■ **Work request**:
All lines from the one bearing "Given: Open the chat messages icon" through the end of the data below must be printed exactly as they stand, with pictures removed.

(Stored data entries)

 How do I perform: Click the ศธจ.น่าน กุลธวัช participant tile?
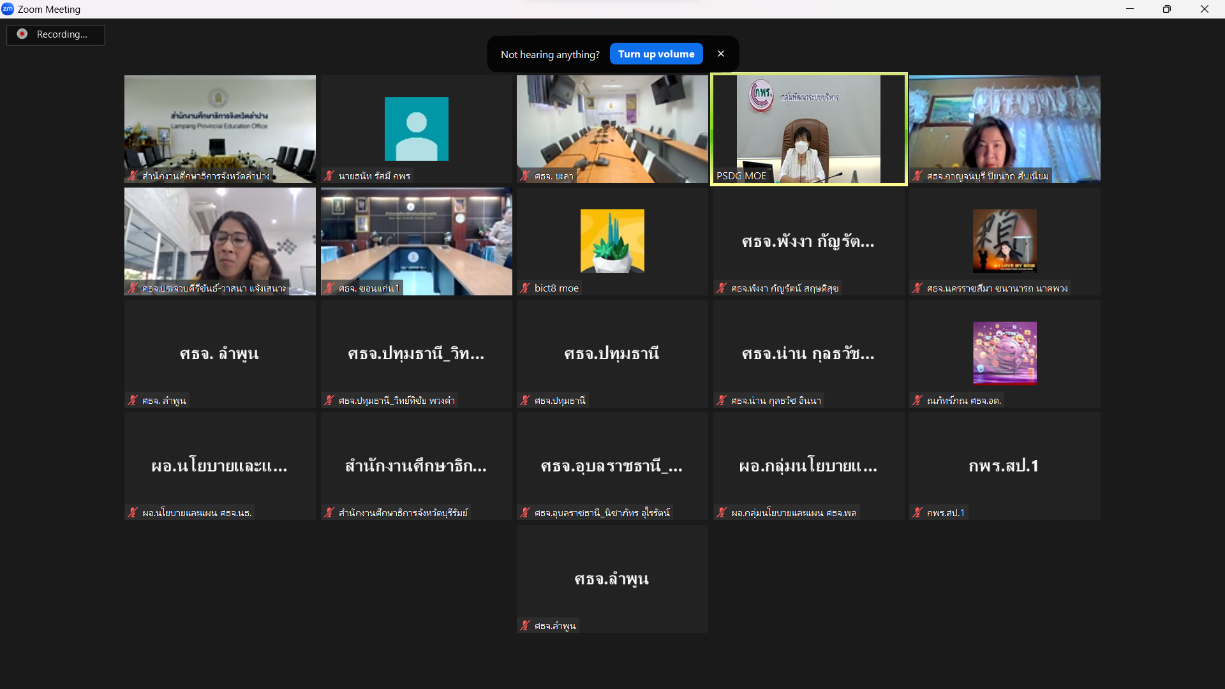click(809, 354)
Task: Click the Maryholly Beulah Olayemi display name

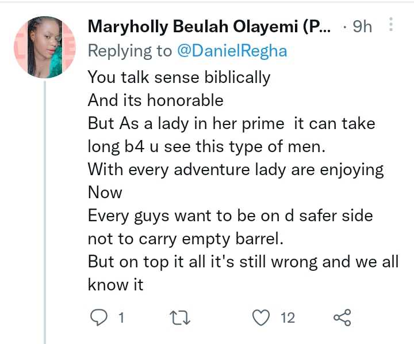Action: (208, 27)
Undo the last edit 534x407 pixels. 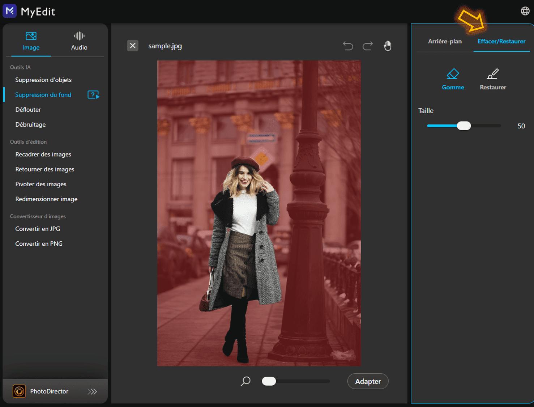click(x=348, y=46)
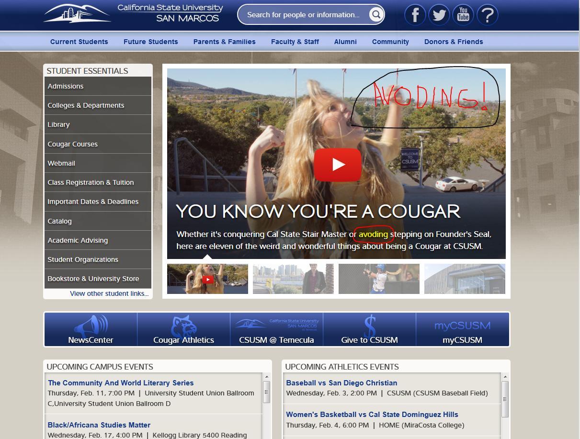Click the Give to CSUSM dollar icon
Screen dimensions: 580x439
369,325
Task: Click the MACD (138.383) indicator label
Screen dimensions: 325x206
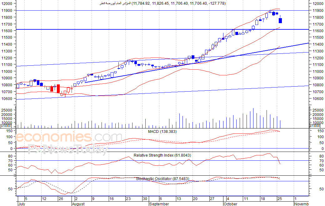Action: click(162, 132)
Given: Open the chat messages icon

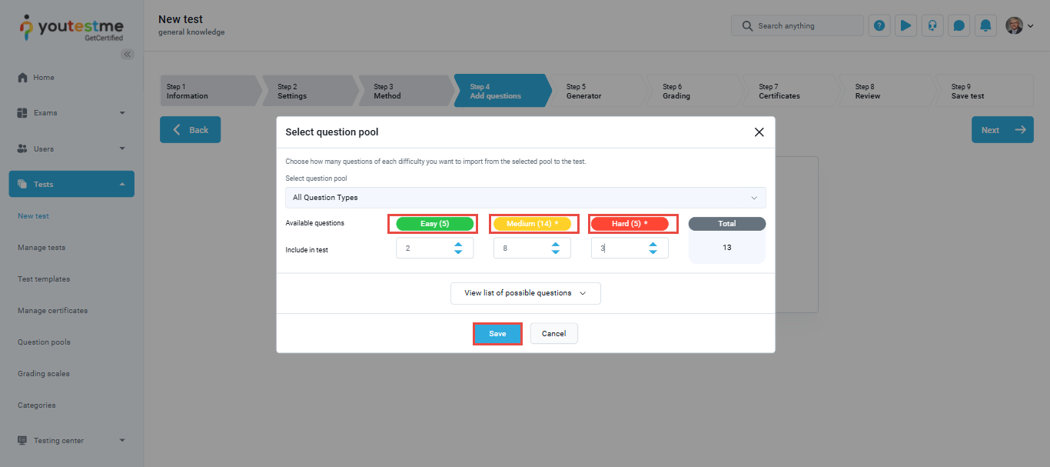Looking at the screenshot, I should [959, 25].
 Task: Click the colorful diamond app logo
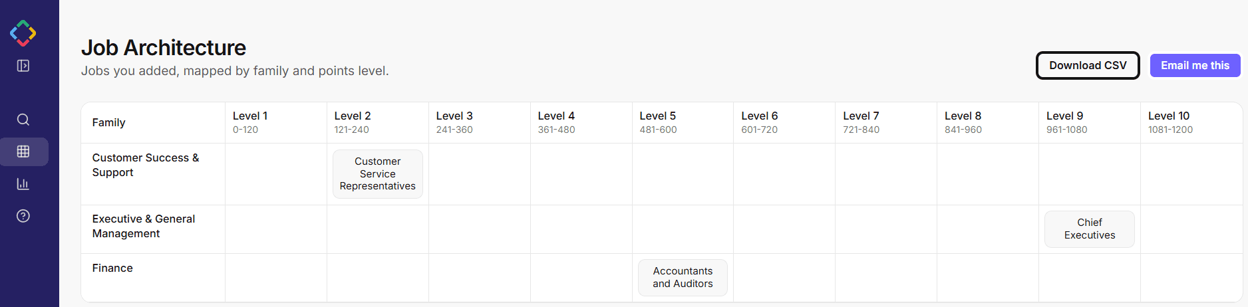[x=23, y=33]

■ **Response box**:
Given: Open the chat messages icon

Looking at the screenshot, I should [959, 25].
 Task: Click the colorful diamond app logo
[x=23, y=33]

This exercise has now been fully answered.